La loi ELAN et son impact sur l’étude de sol G1

Adoptée en 2018, la loi Évolution du Logement, de l’Aménagement et du Numérique (ELAN) vise à améliorer la sécurité des constructions et la transparence des transactions immobilières. Depuis le 1er octobre 2020, elle impose la réalisation d’une étude de sol G1 pour la vente de terrains situés en zones identifiées comme à risque de retrait-gonflement des argiles.
Cette obligation découle de la multiplication des sinistres liés aux mouvements des sols, notamment en période de sécheresse. L’objectif principal de cette réglementation est de réduire les risques géotechniques et d’améliorer la prévention des désordres dans la construction.
En termes d’obligations, les vendeurs concernés doivent fournir à l’acheteur une étude de sol G1 avant la signature de la promesse de vente. Cette étude doit être réalisée par un géotechnicien agréé et figurer dans le dossier de diagnostic technique (DDT).
Si cette obligation n’est pas respectée, l’acheteur peut :
- Demander une réduction du prix de vente en cas de vices cachés liés au sol.
- Annuler la vente si des risques majeurs sont détectés après l’achat.
Grâce à la loi ELAN, l’acquéreur bénéficie d’une meilleure transparence sur la nature du sol et peut ainsi adapter son projet de construction en conséquence.
Les principaux bénéfices incluent :
- Une prise de décision éclairée : l’étude de sol permet de choisir un terrain en toute connaissance des contraintes géotechniques.

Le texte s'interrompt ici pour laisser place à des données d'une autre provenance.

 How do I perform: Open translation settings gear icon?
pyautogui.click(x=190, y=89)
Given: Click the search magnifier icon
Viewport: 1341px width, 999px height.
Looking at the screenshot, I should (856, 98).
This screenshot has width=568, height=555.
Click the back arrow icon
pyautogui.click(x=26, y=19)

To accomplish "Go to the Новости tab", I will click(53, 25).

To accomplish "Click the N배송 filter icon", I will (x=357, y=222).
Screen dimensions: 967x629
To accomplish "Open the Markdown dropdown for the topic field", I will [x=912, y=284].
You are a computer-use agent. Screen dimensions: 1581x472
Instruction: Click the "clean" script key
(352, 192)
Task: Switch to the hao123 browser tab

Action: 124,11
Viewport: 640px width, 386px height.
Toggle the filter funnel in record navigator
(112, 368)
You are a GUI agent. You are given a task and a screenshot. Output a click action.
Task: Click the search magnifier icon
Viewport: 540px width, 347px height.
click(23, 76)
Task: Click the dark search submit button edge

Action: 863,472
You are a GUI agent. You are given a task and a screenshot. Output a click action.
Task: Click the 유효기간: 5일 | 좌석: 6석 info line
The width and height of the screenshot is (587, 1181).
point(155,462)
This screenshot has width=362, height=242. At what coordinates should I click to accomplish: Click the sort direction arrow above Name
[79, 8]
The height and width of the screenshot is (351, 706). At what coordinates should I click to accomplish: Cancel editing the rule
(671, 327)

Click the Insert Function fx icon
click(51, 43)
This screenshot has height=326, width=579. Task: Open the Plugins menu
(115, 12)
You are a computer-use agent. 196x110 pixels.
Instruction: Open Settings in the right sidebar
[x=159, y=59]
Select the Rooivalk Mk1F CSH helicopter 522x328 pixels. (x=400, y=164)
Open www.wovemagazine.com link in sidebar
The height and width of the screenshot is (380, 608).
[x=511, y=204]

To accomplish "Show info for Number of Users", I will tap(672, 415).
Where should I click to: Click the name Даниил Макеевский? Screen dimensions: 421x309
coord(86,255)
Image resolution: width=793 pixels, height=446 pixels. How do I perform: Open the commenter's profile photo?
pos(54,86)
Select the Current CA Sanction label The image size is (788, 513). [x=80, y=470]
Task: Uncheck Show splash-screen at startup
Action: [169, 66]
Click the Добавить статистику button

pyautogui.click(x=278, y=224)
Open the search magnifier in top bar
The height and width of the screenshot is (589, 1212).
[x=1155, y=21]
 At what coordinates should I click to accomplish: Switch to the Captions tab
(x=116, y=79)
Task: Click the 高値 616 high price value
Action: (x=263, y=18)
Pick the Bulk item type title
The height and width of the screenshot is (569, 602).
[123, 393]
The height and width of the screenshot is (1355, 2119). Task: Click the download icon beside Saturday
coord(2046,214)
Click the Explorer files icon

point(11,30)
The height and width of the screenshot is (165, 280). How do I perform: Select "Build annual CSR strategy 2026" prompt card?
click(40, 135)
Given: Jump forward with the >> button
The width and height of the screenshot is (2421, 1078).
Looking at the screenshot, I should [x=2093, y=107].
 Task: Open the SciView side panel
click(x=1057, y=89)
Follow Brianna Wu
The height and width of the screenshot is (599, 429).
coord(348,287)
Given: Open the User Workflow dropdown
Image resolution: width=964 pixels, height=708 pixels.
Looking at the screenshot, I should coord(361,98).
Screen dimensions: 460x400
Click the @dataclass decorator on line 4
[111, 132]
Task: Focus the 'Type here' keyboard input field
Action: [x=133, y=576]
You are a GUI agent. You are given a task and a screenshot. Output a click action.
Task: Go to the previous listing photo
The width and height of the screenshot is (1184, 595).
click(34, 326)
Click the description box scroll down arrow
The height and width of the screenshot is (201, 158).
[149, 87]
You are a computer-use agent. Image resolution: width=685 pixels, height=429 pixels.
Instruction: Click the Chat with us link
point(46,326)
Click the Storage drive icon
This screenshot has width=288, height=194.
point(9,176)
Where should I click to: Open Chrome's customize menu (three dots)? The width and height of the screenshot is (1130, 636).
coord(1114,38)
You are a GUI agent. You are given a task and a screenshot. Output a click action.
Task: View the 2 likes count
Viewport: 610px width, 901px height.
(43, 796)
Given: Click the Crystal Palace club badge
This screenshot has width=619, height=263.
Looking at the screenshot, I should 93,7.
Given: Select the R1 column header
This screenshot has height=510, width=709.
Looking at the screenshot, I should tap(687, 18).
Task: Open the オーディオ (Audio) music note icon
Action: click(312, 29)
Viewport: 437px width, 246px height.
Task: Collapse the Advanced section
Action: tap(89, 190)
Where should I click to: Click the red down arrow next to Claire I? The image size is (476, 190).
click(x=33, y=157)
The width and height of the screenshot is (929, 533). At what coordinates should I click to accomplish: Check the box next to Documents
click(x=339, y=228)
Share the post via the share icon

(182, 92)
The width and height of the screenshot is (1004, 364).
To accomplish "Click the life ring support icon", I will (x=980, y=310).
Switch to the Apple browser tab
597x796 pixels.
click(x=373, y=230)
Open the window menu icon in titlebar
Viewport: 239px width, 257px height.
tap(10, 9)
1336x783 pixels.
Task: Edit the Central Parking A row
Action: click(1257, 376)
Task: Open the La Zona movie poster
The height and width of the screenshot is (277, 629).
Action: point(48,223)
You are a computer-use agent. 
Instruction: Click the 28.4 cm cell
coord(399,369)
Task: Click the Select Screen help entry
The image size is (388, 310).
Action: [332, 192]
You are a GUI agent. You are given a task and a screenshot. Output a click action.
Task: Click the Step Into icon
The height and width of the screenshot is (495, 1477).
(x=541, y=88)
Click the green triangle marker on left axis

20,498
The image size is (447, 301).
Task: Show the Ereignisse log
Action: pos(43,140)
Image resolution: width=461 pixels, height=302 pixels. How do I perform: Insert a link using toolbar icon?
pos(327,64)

- Une sécurité certaine : en identifiant les risques en amont, l’acheteur évite des coûts imprévus liés à des fondations spécifiques ou à des réparations ultérieures.
- Une garantie de conformité : les constructeurs doivent tenir compte de l’étude G1 pour proposer des solutions adaptées.
En imposant cette étude, la loi ELAN renforce la fiabilité des transactions immobilières et participe à la prévention des sinistres liés aux sols instables.
Conclusion
L’étude de sol G1, bien qu’initialement perçue comme une contrainte administrative, est en réalité un outil indispensable pour sécuriser les investissements et éviter les désordres structurels. Grâce à la loi ELAN, son importance est désormais reconnue et encadrée par une réglementation stricte. Que ce soit pour un vendeur, un acheteur ou un constructeur, cette analyse est une garantie précieuse pour mener à bien un projet immobilier sans mauvaises surprises.